__Work to complete__.
As you look over the data below, please find each line where the word "себя" appears, then copy it.

__Task input__.
■ ■ ■ ■
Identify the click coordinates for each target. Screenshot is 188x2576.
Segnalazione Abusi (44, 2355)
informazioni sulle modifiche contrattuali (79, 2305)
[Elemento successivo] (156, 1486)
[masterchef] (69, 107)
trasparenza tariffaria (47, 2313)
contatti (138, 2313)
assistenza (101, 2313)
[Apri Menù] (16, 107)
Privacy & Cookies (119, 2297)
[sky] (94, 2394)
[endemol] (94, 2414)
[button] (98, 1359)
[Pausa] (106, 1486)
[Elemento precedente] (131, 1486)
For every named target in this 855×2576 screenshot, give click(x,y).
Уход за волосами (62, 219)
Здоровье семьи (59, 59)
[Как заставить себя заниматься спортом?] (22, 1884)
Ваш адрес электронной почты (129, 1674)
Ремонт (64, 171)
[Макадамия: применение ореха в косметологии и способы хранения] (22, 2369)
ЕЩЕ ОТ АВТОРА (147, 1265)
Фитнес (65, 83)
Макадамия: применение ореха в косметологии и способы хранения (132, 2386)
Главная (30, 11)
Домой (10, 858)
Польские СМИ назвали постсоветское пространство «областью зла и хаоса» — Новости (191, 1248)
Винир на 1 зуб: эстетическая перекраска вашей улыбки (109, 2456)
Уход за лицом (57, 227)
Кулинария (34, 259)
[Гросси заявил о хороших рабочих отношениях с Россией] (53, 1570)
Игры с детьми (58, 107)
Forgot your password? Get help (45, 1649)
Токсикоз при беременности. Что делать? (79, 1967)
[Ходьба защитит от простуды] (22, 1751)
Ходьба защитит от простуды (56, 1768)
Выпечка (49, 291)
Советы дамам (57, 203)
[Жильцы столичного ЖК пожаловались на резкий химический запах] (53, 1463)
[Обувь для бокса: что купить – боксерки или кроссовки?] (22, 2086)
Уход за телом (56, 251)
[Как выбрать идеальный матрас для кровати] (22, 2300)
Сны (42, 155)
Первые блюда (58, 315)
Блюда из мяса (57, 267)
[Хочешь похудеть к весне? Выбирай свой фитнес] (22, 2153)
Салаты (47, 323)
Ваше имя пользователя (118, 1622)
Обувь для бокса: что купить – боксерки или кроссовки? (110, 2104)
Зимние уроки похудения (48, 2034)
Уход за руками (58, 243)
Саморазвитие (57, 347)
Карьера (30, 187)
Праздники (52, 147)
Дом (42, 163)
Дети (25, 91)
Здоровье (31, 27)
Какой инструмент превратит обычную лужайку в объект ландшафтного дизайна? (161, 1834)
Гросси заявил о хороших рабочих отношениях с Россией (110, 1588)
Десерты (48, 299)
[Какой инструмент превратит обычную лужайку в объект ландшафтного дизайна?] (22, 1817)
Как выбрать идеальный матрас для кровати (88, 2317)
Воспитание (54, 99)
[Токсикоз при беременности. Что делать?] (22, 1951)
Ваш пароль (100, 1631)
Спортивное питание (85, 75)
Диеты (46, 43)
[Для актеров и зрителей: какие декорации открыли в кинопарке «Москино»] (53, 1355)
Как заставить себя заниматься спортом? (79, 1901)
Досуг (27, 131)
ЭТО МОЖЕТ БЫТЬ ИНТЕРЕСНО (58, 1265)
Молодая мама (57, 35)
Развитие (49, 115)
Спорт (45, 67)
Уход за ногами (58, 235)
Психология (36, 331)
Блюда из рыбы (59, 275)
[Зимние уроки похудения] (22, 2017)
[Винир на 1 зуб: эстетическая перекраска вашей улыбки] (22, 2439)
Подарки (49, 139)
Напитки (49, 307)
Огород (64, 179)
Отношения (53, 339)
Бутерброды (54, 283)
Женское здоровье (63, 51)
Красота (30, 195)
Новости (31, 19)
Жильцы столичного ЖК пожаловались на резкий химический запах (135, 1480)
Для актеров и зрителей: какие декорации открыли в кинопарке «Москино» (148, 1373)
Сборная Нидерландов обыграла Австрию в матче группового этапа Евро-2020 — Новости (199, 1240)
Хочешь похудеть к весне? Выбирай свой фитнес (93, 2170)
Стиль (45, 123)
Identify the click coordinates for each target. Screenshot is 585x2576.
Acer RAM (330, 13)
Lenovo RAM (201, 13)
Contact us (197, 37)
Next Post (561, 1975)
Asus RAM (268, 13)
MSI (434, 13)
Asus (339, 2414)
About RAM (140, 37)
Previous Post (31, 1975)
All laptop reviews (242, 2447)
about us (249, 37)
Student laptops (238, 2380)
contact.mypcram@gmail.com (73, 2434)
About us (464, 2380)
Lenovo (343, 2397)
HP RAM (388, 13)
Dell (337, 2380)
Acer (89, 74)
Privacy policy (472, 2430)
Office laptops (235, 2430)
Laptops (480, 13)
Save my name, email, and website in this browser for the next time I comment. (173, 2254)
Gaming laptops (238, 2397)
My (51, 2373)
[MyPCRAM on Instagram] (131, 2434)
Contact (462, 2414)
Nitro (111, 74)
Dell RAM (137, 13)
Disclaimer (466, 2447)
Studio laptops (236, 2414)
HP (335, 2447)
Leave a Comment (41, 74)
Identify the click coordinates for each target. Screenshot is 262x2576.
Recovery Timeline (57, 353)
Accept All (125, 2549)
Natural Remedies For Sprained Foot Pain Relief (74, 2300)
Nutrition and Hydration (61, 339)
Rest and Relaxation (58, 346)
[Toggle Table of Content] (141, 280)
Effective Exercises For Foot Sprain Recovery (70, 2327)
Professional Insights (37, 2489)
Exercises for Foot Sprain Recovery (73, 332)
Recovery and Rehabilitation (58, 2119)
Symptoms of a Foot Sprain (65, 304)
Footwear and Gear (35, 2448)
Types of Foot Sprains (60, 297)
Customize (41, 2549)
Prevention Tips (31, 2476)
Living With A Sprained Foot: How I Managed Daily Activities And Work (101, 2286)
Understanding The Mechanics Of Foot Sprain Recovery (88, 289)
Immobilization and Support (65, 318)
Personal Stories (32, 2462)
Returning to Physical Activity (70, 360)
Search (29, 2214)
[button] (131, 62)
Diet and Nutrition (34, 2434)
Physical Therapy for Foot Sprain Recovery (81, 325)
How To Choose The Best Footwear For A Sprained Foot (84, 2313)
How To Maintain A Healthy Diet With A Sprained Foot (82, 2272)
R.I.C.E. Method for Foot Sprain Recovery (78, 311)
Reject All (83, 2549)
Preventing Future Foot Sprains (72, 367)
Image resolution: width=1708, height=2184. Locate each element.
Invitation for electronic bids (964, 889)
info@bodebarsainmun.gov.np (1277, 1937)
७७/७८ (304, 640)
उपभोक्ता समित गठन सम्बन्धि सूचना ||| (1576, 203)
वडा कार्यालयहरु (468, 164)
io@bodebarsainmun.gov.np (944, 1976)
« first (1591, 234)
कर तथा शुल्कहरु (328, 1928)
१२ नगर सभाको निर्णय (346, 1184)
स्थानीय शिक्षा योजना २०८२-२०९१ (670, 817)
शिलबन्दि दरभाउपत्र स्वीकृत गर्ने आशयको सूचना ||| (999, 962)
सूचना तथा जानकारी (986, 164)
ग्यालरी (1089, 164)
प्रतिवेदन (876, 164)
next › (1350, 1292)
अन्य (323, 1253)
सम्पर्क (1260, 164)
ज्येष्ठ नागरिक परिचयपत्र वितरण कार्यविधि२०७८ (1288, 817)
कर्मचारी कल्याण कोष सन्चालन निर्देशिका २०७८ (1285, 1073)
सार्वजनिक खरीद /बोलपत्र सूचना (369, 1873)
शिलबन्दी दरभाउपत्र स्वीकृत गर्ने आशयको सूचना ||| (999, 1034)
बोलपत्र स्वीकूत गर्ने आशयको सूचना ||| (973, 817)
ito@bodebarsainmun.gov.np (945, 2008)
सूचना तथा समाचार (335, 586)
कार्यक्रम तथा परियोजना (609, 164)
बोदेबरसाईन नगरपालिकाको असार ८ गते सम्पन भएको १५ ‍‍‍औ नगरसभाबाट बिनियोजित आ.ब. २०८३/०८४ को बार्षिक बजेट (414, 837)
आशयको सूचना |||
■ ■ ■ ■
__Solution below__.
[Как заставить себя заниматься спортом?] (22, 1884)
Как заставить себя заниматься спортом? (79, 1901)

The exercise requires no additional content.